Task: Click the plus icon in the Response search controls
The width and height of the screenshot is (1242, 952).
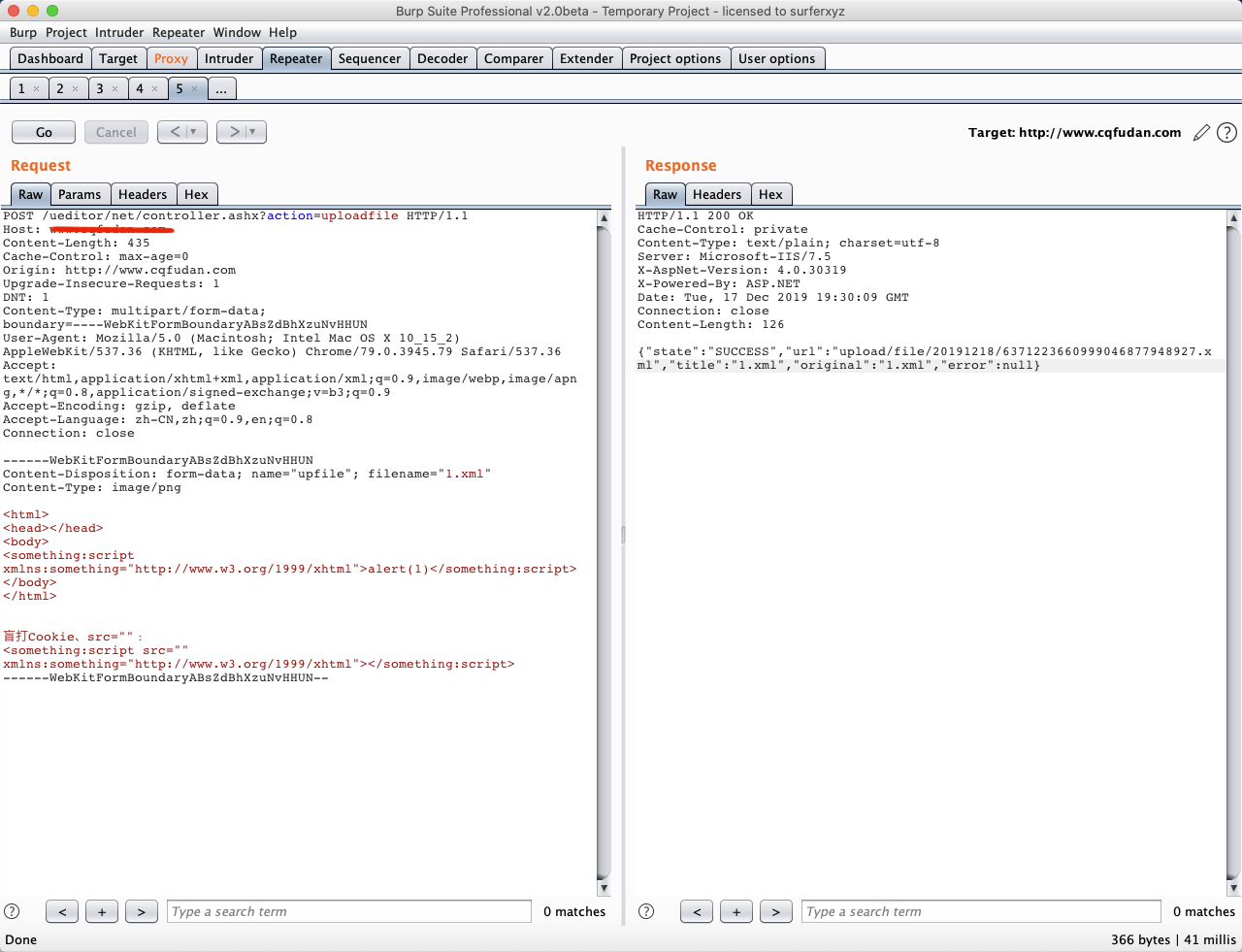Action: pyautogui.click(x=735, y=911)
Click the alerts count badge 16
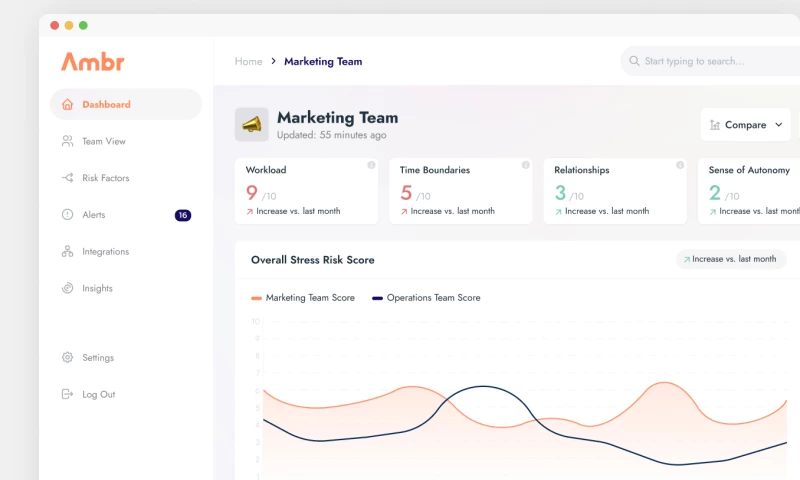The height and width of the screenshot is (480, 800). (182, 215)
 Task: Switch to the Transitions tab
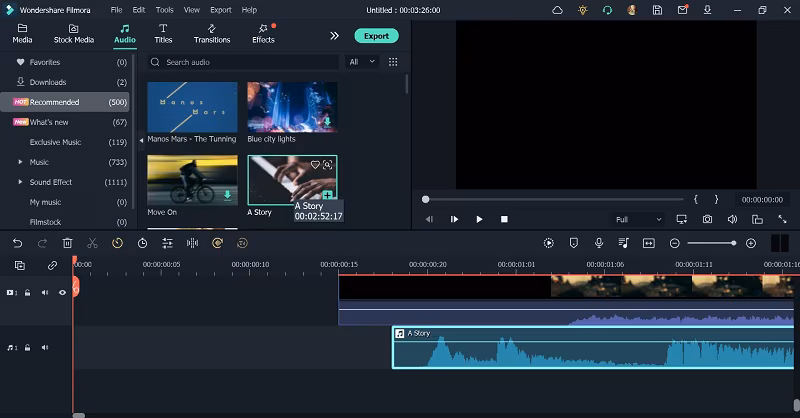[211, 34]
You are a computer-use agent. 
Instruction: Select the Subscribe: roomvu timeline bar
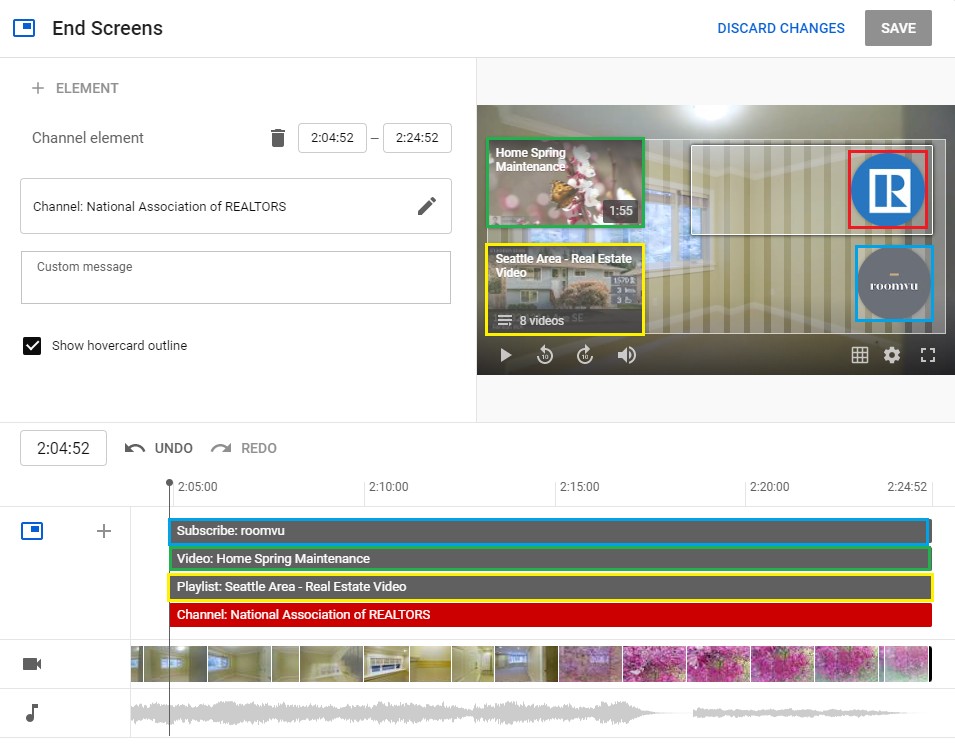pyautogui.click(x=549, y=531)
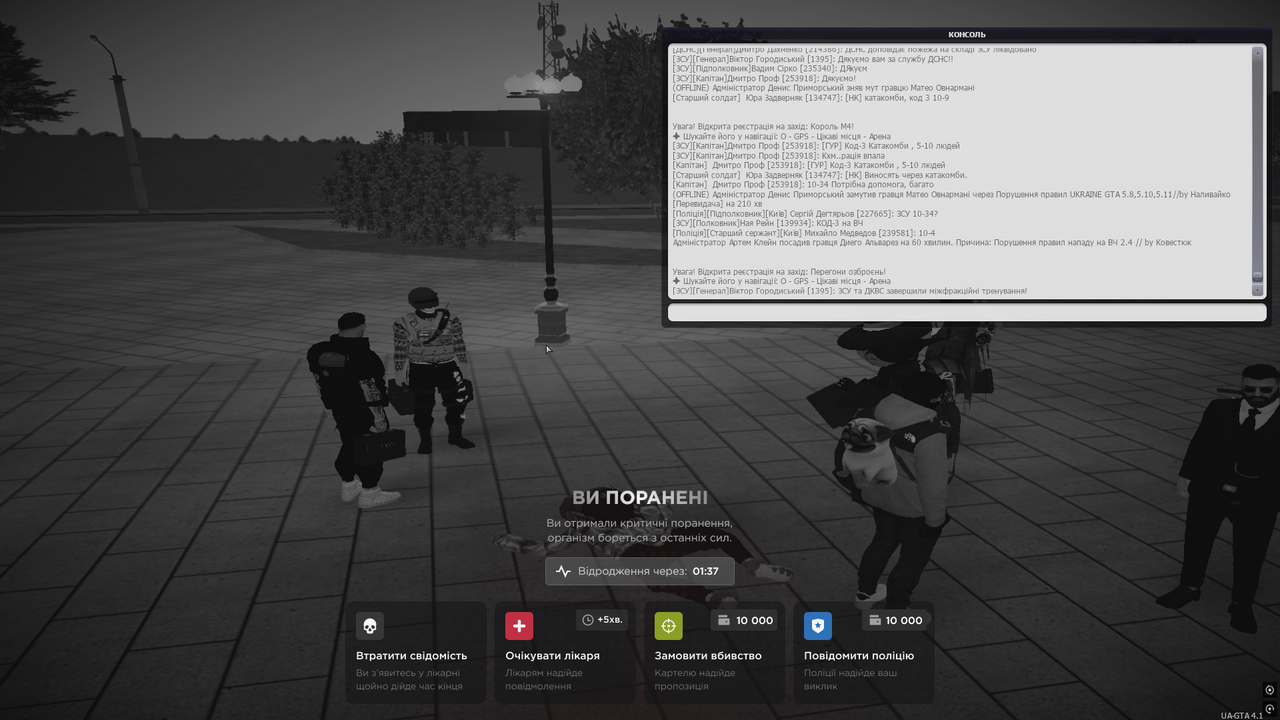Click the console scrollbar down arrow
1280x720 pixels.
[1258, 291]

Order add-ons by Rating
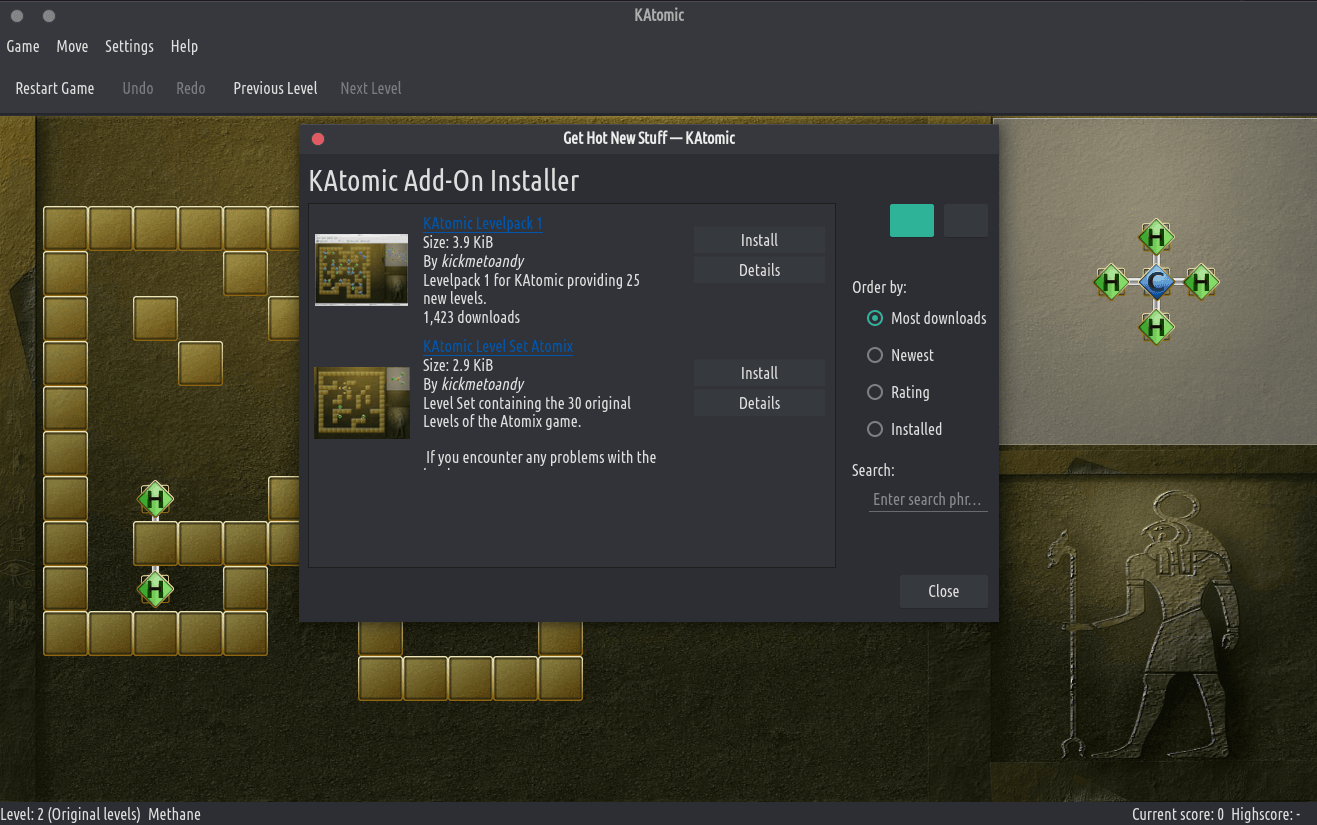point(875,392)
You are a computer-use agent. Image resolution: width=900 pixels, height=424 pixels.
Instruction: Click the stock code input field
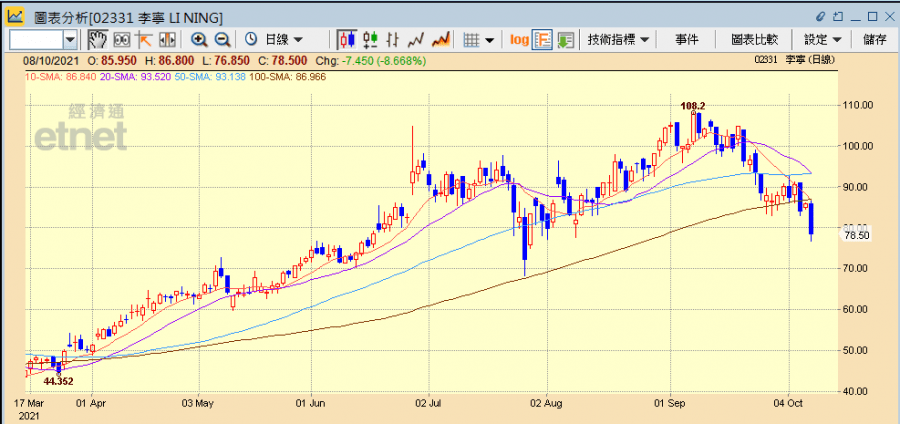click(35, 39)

Brief —
Set the listing down in full and exactly. Pictures within it should not appear in the copy.

Solved exercise —
Task: Click the plus icon in the Response search controls
The width and height of the screenshot is (1242, 952).
Action: pyautogui.click(x=735, y=911)
Click the alerts count badge 16
The height and width of the screenshot is (480, 800). (182, 215)
 Task: Switch to the Transitions tab
[211, 34]
You are a computer-use agent. 
Instruction: Select the Subscribe: roomvu timeline bar
pyautogui.click(x=549, y=531)
Click the console scrollbar down arrow
1280x720 pixels.
[1258, 291]

Order add-ons by Rating
point(875,392)
You are a computer-use agent. Image resolution: width=900 pixels, height=424 pixels.
Instruction: Click the stock code input field
click(35, 39)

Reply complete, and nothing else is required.